= Laura McKenna =

American statistician

Laura Voshell McKenna (also published as Laura Voshell and Laura Voshell Zayatz) is an American census statistician and expert on statistical disclosure control.

==Contributions==
McKenna served as chair of the Disclosure Review Board of the United States Census Bureau from 2002 to 2016, and also headed the Center for Disclosure Avoidance Research at the Census Bureau.
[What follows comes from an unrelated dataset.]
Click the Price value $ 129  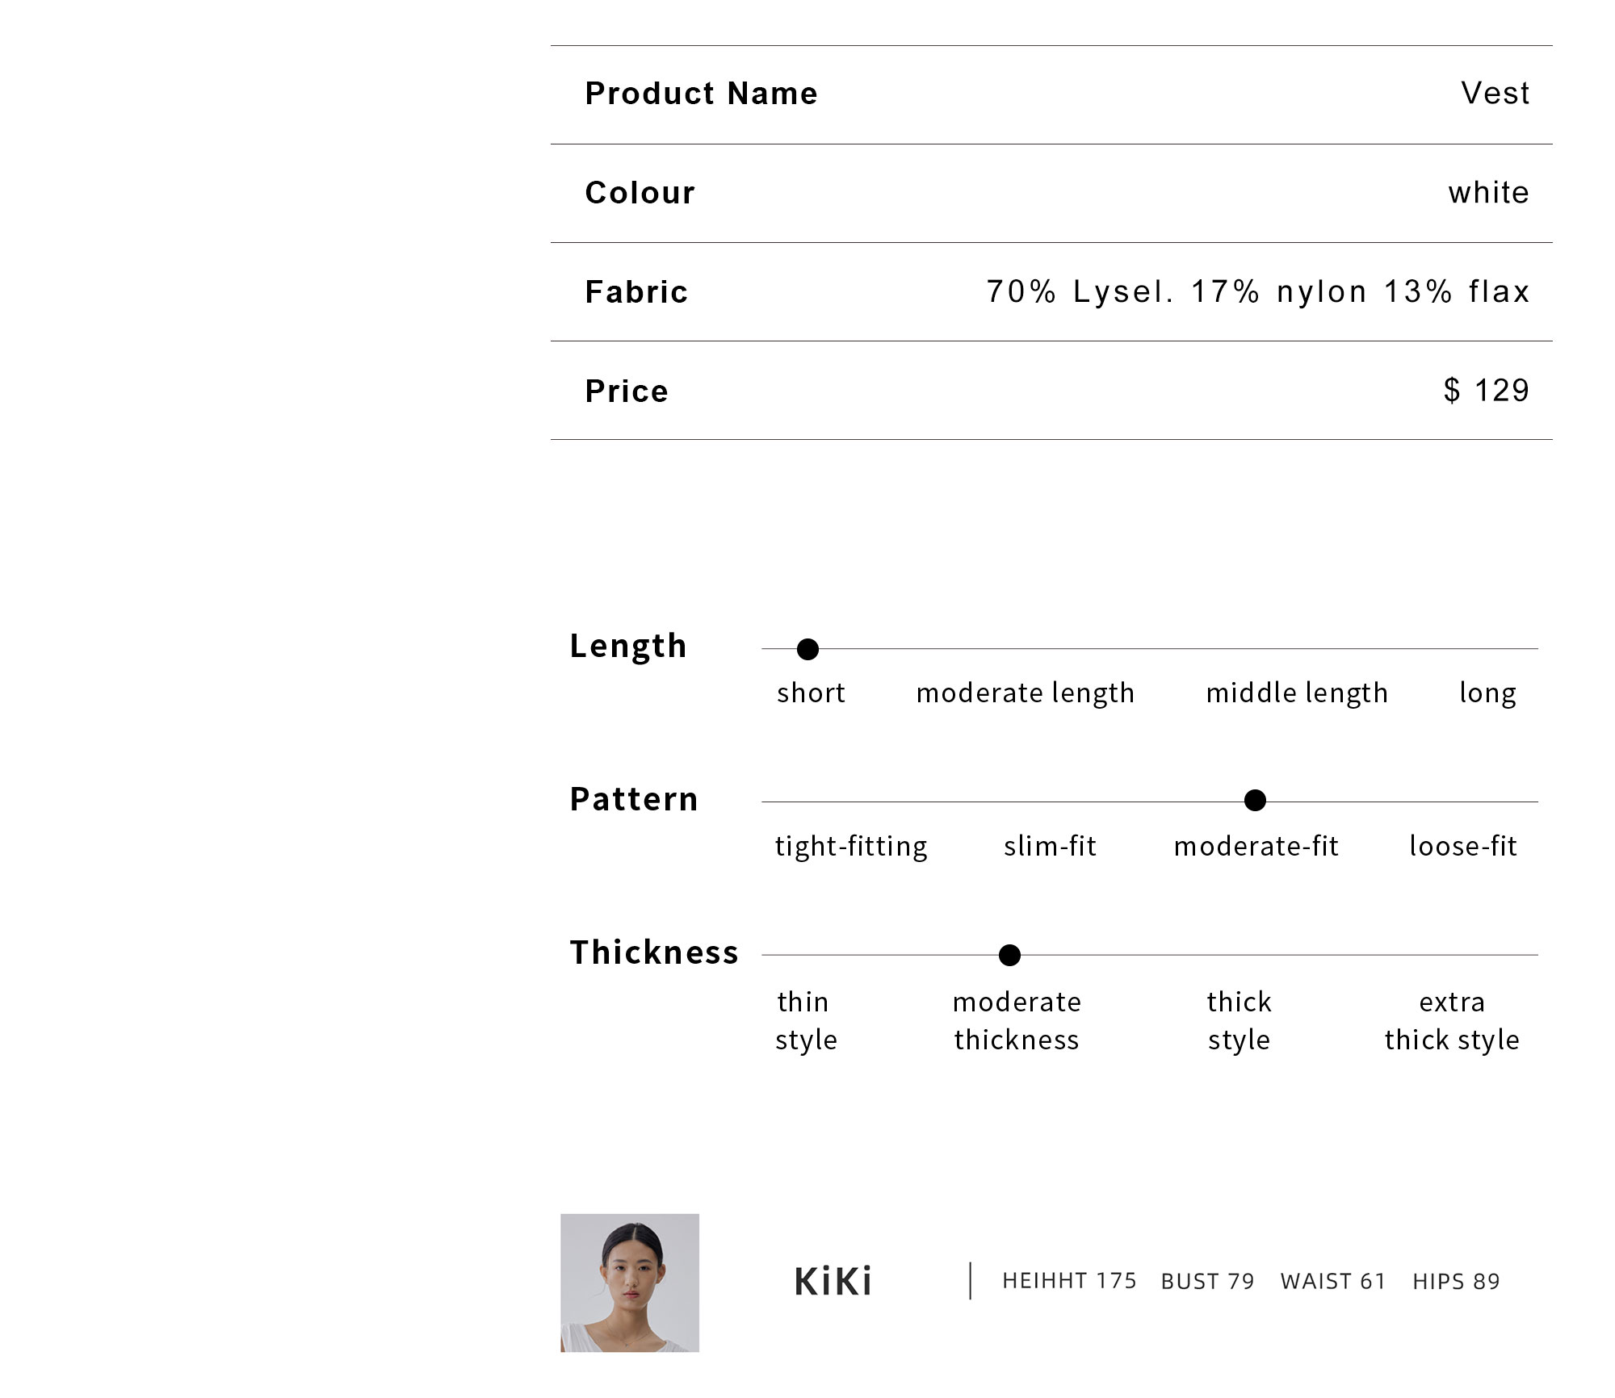click(1487, 391)
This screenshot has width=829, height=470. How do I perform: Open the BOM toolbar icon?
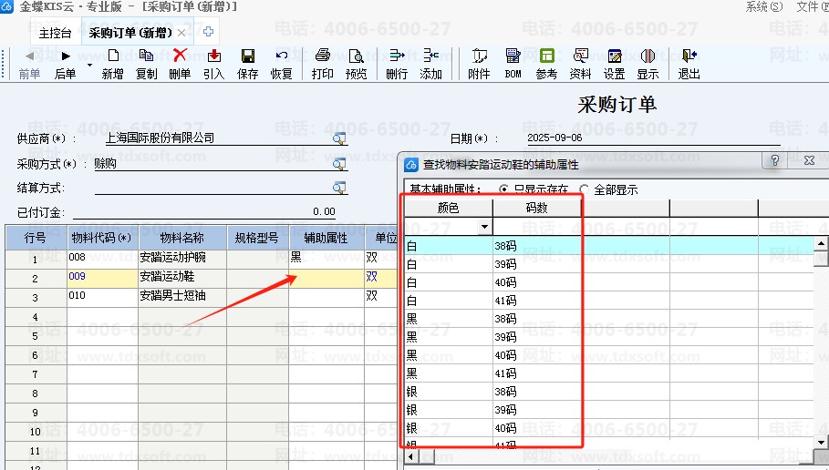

She
served on the Committee on Privacy and Confidentiality of the American Statistical Association from 1994 to 1999. With Pat Doyle and Julia Lane, she is the co-editor of the book Confidentiality, Disclosure and Data Access: Theory and Practical Applications (North Holland, 2001).

==Recognition==
McKenna won the Department of Commerce Silver Medal in 2003, "for developing and implementing the disclosure limitation methods used to mask data from Census 2000" and "for work as Chair of the Disclosure Review Board and as organizer of a conference on privacy and disclosure limitation". She was named a Fellow of the American Statistical Association in 2010, "for effectively moving theoretical techniques in the field of statistical disclosure control into practical application in official statistics; for leadership nationally and internationally in educating statisticians and policy officials on relevant disclosure issues, identifying new research opportunities, and developing innovative technical solutions; and for service to the statistical community".